Tim Pietz | Contributor
To many students and faculty, it feels as though administration never asked if adding a Starbucks represented Taylor's values, benefited the community or even if the students wanted it. They just decided to build it. Now, a local coffee shop has closed its doors - and Taylor is further isolated from the Upland community.
To many students and faculty, it feels as though administration never asked if a politician so closely associated with the most controversial president in recent memory would benefit the Taylor community. They just scheduled it. Now, instead of seniors celebrating their unity in faith and learning, graduation will revolve around controversial politics and media coverage.
I don't think this issue isn't about politics. It's about priorities.
"I think they're undervaluing what makes Taylor great, and that's the spiritual focus," senior Steven Vermillion said. "That's making God's name great the first priority, rather than making Taylor's name great.
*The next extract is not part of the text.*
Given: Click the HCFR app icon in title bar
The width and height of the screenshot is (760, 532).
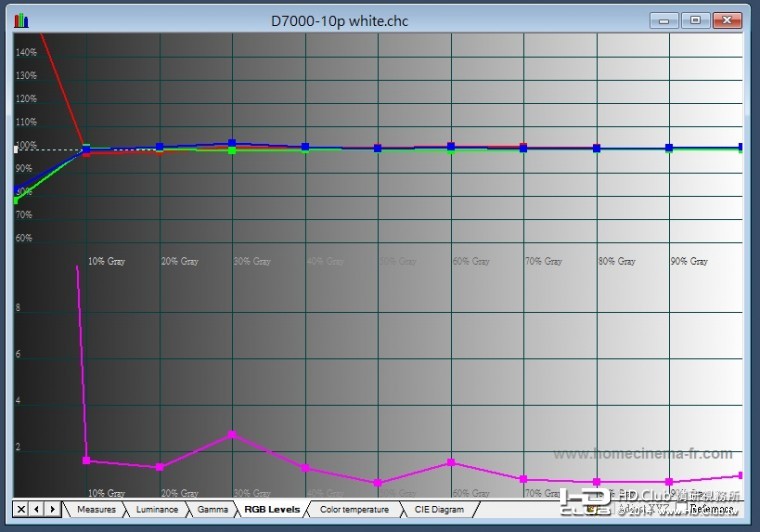Looking at the screenshot, I should coord(22,20).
And the decisions they've been making - like the Starbucks or bringing in somebody big like the vice president to speak - they have come across as another misplacement of those priorities, even if administration hasn't intended it."
I know Taylor's leadership is well aware of its mistake and they are actively making efforts to bring healing to our community. Wednesday's chapel and President P. Lowell Haines' summary email were both excellent examples of that. But the decision has been made - so what now?
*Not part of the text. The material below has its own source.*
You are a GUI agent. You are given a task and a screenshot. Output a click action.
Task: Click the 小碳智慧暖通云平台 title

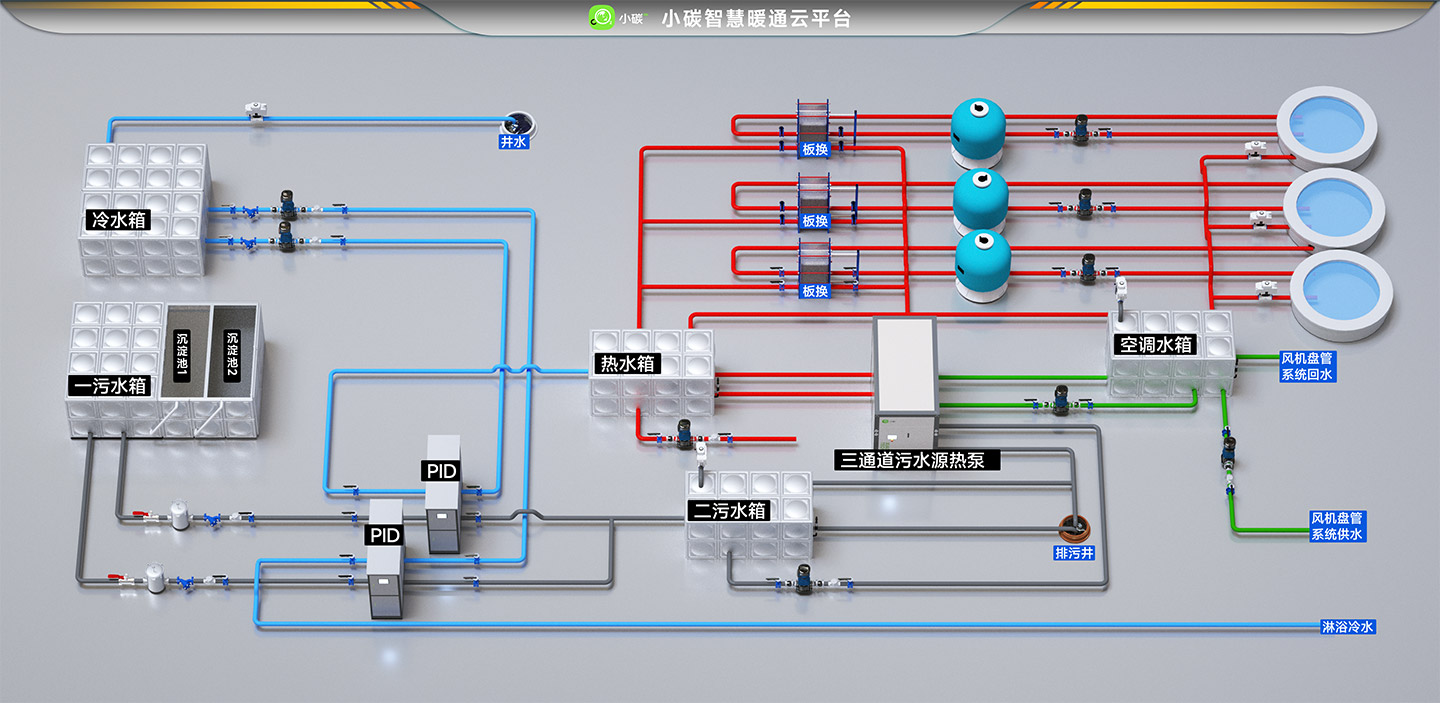(x=756, y=18)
"This, too, will pass," Bill Heth, professor of biblical studies said. "But it will take significant time for healing to occur."
I believe Heth is right. Resolution won't come quickly. However, graduation is in mere weeks.
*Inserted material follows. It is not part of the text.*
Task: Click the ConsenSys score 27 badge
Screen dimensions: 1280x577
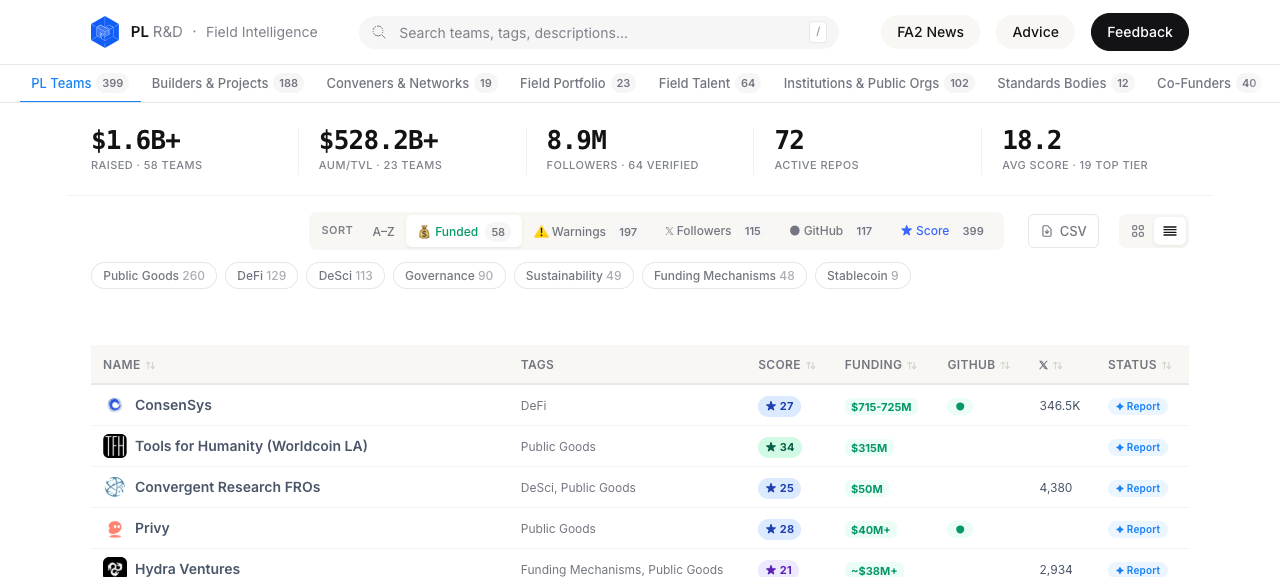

Angela Pacheco, assistant professor of Spanish, fears that a time of celebration will be overshadowed by polarization.
"I don't want students to remember their graduation with drama," Pacheco said.
But it's not just students who will remember - media, family members, alumni, prospectives and many more will remember what happens at commencement.
People of the Taylor community, it's time we stopped worrying about Pence's message and start remembering our own. We have a message of love. Not a shallow, fluffy sort of love that glosses over real issues - this is the deep, honest, challenging love of Christ. This is the sort of love that looks someone in the eye and says, "This is a problem. But I still love you."
So, if you must protest, do it in an acceptable way that shows respect. If you must stand in support of Pence, do it while supporting your friend who doesn't. Maybe we feel Taylor's administration didn't follow the right priorities. Well, when graduation comes, I pray we don't make the same mistake.